# nova fishing locations



## sleepingpanda (Apr 17, 2008)

Im new to this site, and relatively new to fishing in general. But I was wondering if there were some good fishing locations, saltwater and/or freshwater within o like an hour or two of nova. 

Thanks


----------



## AtlantaKing (Jul 7, 2002)

Where in NoVA are ya? I'm over in Falls Church, myself. 

Right in town, there's the Potomac river, which has great shad fishing, once the run gets started. It's DC water, so you'll need a DC license. 

A bit further out (1 hour away), there's Sandy Point State Park which has good pre-season striper fishing. Don't go there this weekend unless you like fishing shoulder to shoulder with other people. 

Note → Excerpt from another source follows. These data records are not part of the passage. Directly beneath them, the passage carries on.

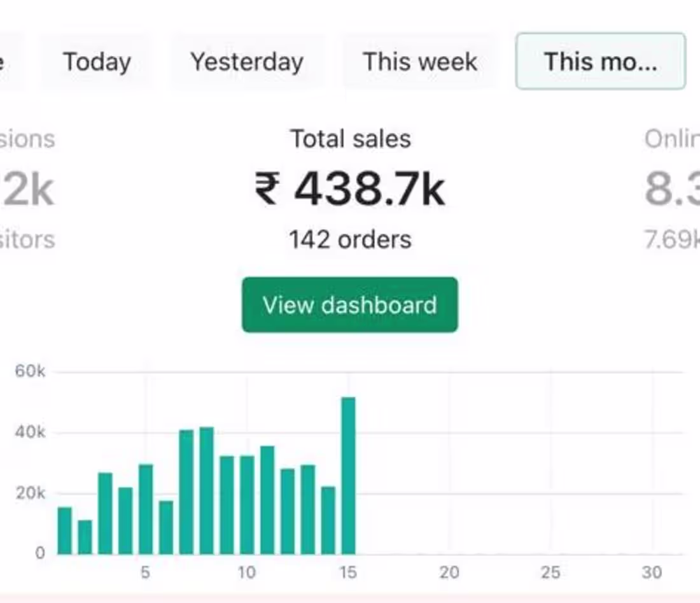The height and width of the screenshot is (603, 700).
Task: Click the View dashboard button
Action: coord(349,304)
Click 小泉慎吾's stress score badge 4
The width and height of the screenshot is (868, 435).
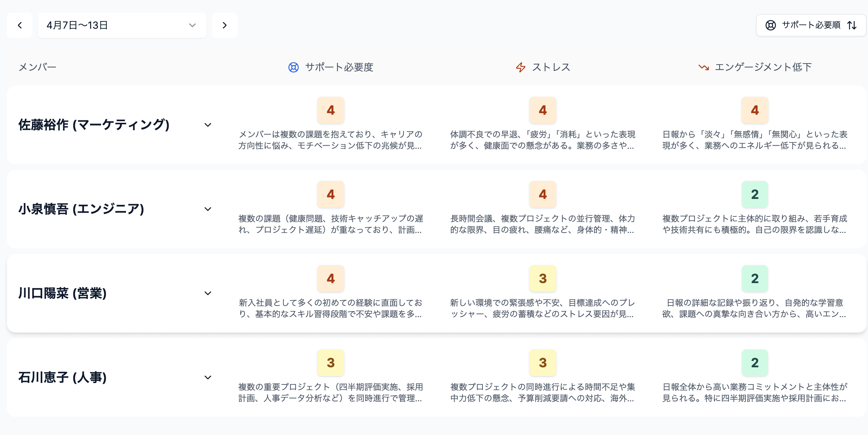[x=543, y=194]
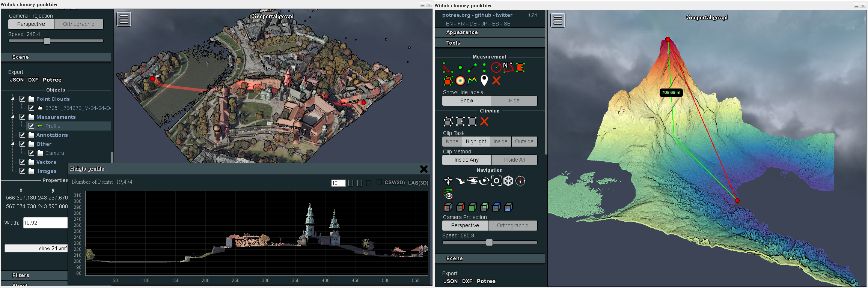Uncheck the Annotations checkbox
This screenshot has width=868, height=288.
point(23,135)
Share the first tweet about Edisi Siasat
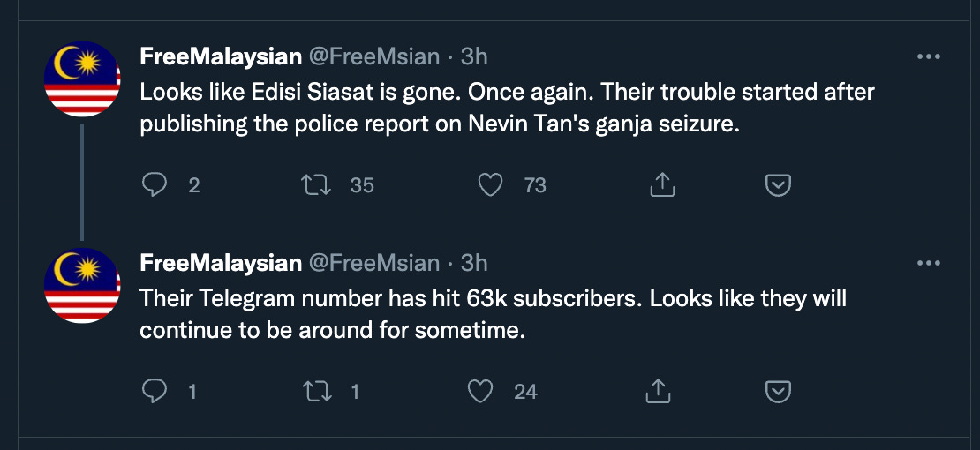The height and width of the screenshot is (450, 980). click(x=662, y=184)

There's also Point Lookout, in southern Maryland, about 80 minutes from NoVA


----------



## Fishbreath (Nov 11, 2004)

To add on to what AtlantaKing stated, take a look at the Coastal Explorer graphic to the right on the page. Click on it and you'll see lots of sites within an hour or two along with directions. Point and Click!


----------



## sleepingpanda (Apr 17, 2008)

thanks everyone, I'll check out the coastal explorer


----------



## Yazfish (Jan 14, 2008)

Now I'd get the $13 nonresident DC license and go to Fletcher's cove about 2 miles upstream from key bridge, they sell those there, and rent a rowboat for I believe $11 and fish for shad, white perch and maybe striped bass.

Pretty soon you could go downstream to the parks that are just up or just down from Reagan Airport. 

Also above Great Falls at Great Falls Maryland side, for this you need your nonresident Maryland license that expires Dec 31 no matter when you buy it.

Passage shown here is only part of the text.